▶ Set tasks:
a: Transcribe the tortoise photo thread from the words "He's a new addition, he's" through the words "needs a name.".
b: Write the next part of the tortoise photo thread, picking up after its last line.

# MPRC's Redfoot & Yellowfoot Photo Thread



## MPRC (Jul 23, 2018)

7 rescued redfoots and one mean as snot yellow foot residing in Oregon! 





More to come!


----------



## daniellenc (Jul 23, 2018)

Can’t wait for these updates!!


----------



## Turtulas-Len (Jul 23, 2018)

I must have missed the post about the yellow foot or just don't remember it. I've always liked them just don't do well here with the weather and lack of room to keep the inside when it's cold.


----------



## Cowboy_Ken (Jul 23, 2018)

Here’s a female sulcata …


Those are 8”x8” posts on the ground next to her.


----------



## MPRC (Jul 24, 2018)

Turtulas-Len said:


> I must have missed the post about the yellow foot or just don't remember it. I've always liked them just don't do well here with the weather and lack of room to keep the inside when it's cold.



He's a new addition, he's ugly, mean and in questionable health, but now that he's here he will soon be mean, ugly and in good enough health to by my 4lb guard tortle. He's 12 and only 4 pounds. It blows my mind. He still needs a name.


----------



## MPRC (Jul 27, 2018)

This is the new big girl, she needs a beak trim and a name. Apparently she was a bully in her last herd so we are keeping a close eye on her, but so far her and the other ladies are having a great time gorging themselves.


----------



## MPRC (Jul 27, 2018)

My first and smallest redfoot, Ruby


----------



## MPRC (Jul 28, 2018)

Big boy Vern


----------



## MPRC (Jul 28, 2018)




----------



## MPRC (May 31, 2019)

Update, still at 8 tortoises. Everyone is well!


----------



## MPRC (Jun 5, 2019)

Squirtle


----------



## MPRC (Jan 13, 2020)

Long time no chat, but here's SPEEDY!


----------



## [email protected] (Jan 17, 2020)

▶ Dataset extract:
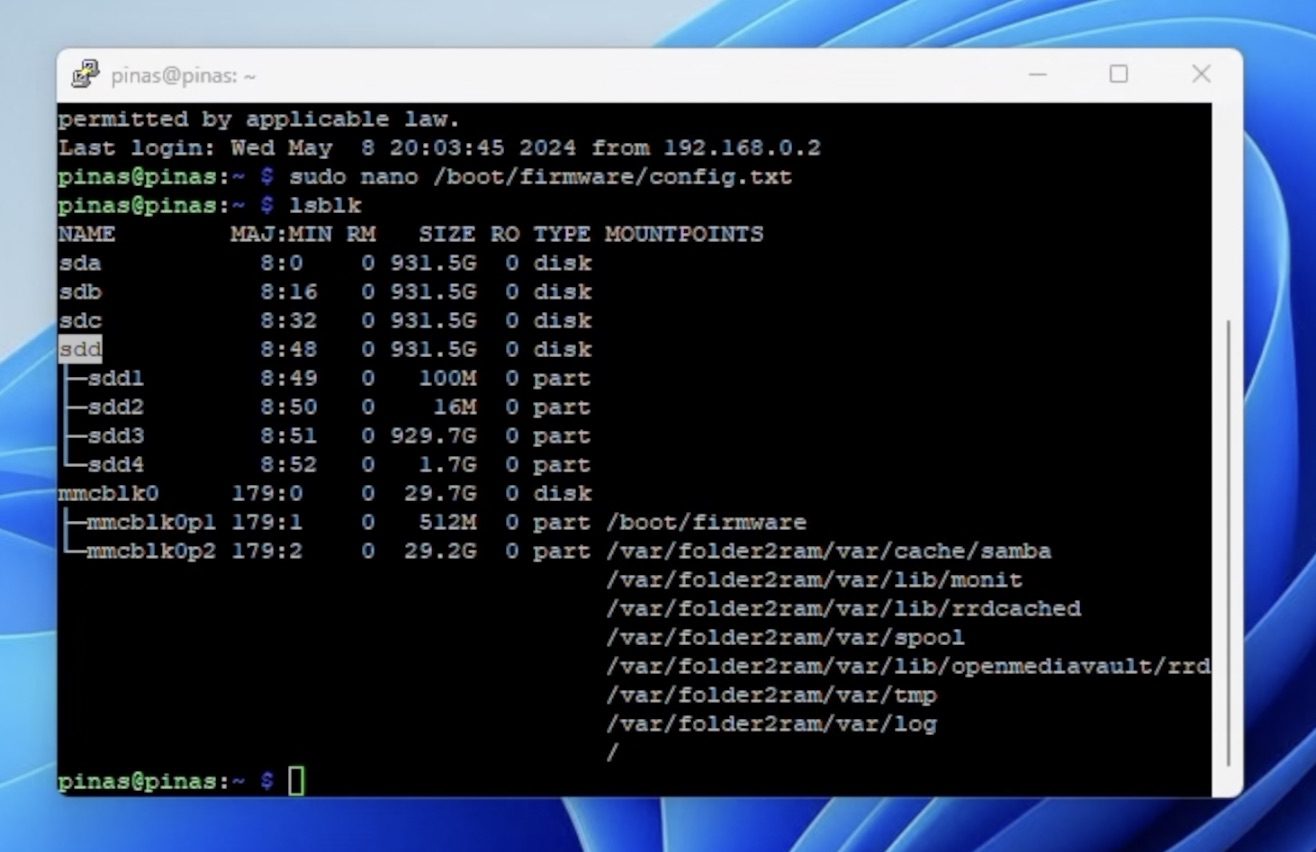The image size is (1316, 852).
Task: Click the sdb disk name
Action: [80, 292]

▶ Answers given:
a:
He's a new addition, he's ugly, mean and in questionable health, but now that he's here he will soon be mean, ugly and in good enough health to by my 4lb guard tortle. He's 12 and only 4 pounds. It blows my mind. He still needs a name.

b:
MPRC said:


> Big boy Vern
> View attachment 246481


Oh my goodness! Is this a redfoot tortoise? How nice


----------



## LittleBigChief (Mar 6, 2020)

MPRC said:


> 7 rescued redfoots and one mean as snot yellow foot residing in Oregon!
> 
> View attachment 245961
> View attachment 245962
> ...


How old is vern?!? How much does he weigh?


----------



## MPRC (Mar 22, 2020)

LittleBigChief said:


> How old is vern?!? How much does he weigh?


Vern is 14 years old and weighs about 17lbs. He's the largest by 3lbs over our next biggest female.


----------



## LittleBigChief (Mar 22, 2020)

Oh Lord! Mija is 11. I never weighed him? probably 6lbs. I live in California. i'm curious what your outdoor enclosure is like. Honestly he sleeps inside our house because we have lived in really small spaces without a yard. We recently moved to a house and he gets to hang out outside a lot. But I haven't built an outdoor enclosure for him. What does your outdoor enclosure look like? I was thinking about building a "garden bed" with half of it covered hoop house style for shade, and the other just with chicken wire for sun and to keep out predators. about 40ft X 5ft. Not sure about putting in a heating source?


----------



## MPRC (Apr 13, 2020)

LittleBigChief said:


> Oh Lord! Mija is 11. I never weighed him? probably 6lbs. I live in California. i'm curious what your outdoor enclosure is like. Honestly he sleeps inside our house because we have lived in really small spaces without a yard. We recently moved to a house and he gets to hang out outside a lot. But I haven't built an outdoor enclosure for him. What does your outdoor enclosure look like? I was thinking about building a "garden bed" with half of it covered hoop house style for shade, and the other just with chicken wire for sun and to keep out predators. about 40ft X 5ft. Not sure about putting in a heating source?


I'll snap some photos, but it's just a big 15x30ft yard with several hides, some tall grass, a few trees, etc. We are building a wading pond this year though.


----------



## MPRC (Apr 13, 2020)




----------



## LittleBigChief (Apr 13, 2020)

How's your yellow foot doing? Feeling better?


----------



## MPRC (May 10, 2021)

We are still "hanging in there" in Oregon.


----------



## ZEROPILOT (May 11, 2021)

MPRC said:


> We are still "hanging in there" in Oregon.
> View attachment 324871


That's one determined tort.


----------



## MPRC (May 12, 2021)

ZEROPILOT said:


> That's one determined tort.


He's actually able to get over that barricade if left to his own devices.


----------



## MPRC (May 12, 2021)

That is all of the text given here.